▶ **TASK MATERIAL**
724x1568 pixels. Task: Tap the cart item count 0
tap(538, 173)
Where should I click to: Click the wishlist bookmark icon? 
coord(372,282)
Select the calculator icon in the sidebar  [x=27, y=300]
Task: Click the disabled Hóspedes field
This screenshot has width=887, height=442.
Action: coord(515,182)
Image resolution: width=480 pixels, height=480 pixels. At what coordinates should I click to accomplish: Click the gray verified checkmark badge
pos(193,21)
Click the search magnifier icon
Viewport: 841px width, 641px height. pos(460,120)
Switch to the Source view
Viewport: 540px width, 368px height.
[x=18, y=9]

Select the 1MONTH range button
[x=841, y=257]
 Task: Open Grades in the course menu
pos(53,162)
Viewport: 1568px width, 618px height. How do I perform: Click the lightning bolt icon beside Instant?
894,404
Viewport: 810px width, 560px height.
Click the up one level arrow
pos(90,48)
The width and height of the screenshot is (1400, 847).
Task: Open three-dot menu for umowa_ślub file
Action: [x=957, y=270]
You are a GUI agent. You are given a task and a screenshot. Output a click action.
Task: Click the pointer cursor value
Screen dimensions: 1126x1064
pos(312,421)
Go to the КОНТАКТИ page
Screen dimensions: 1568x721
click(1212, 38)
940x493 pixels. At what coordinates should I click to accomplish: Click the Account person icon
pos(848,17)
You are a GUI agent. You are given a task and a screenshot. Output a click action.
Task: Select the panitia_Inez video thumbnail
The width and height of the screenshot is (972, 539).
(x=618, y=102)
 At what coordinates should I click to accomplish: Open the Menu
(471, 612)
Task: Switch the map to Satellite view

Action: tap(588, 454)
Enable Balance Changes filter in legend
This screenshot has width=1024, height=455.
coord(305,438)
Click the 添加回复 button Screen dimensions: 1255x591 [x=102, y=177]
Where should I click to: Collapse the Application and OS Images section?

▶ **TASK PROMPT**
Without dropping a single line, output the records above exactly.

▶ **WRITTEN ANSWER**
724x1568 pixels. Task: Tap the cart item count 0
tap(538, 173)
Where should I click to: Click the wishlist bookmark icon? 
coord(372,282)
Select the calculator icon in the sidebar  [x=27, y=300]
Task: Click the disabled Hóspedes field
This screenshot has width=887, height=442.
Action: coord(515,182)
Image resolution: width=480 pixels, height=480 pixels. At what coordinates should I click to accomplish: Click the gray verified checkmark badge
pos(193,21)
Click the search magnifier icon
Viewport: 841px width, 641px height. pos(460,120)
Switch to the Source view
Viewport: 540px width, 368px height.
[x=18, y=9]

Select the 1MONTH range button
[x=841, y=257]
 Task: Open Grades in the course menu
pos(53,162)
Viewport: 1568px width, 618px height. How do I perform: Click the lightning bolt icon beside Instant?
894,404
Viewport: 810px width, 560px height.
Click the up one level arrow
pos(90,48)
The width and height of the screenshot is (1400, 847).
Task: Open three-dot menu for umowa_ślub file
Action: [x=957, y=270]
You are a GUI agent. You are given a task and a screenshot. Output a click action.
Task: Click the pointer cursor value
Screen dimensions: 1126x1064
pos(312,421)
Go to the КОНТАКТИ page
Screen dimensions: 1568x721
click(1212, 38)
940x493 pixels. At what coordinates should I click to accomplish: Click the Account person icon
pos(848,17)
You are a GUI agent. You are given a task and a screenshot. Output a click action.
Task: Select the panitia_Inez video thumbnail
The width and height of the screenshot is (972, 539).
(x=618, y=102)
 At what coordinates should I click to accomplish: Open the Menu
(471, 612)
Task: Switch the map to Satellite view

Action: tap(588, 454)
Enable Balance Changes filter in legend
This screenshot has width=1024, height=455.
coord(305,438)
Click the 添加回复 button Screen dimensions: 1255x591 [x=102, y=177]
Where should I click to: Collapse the Application and OS Images section?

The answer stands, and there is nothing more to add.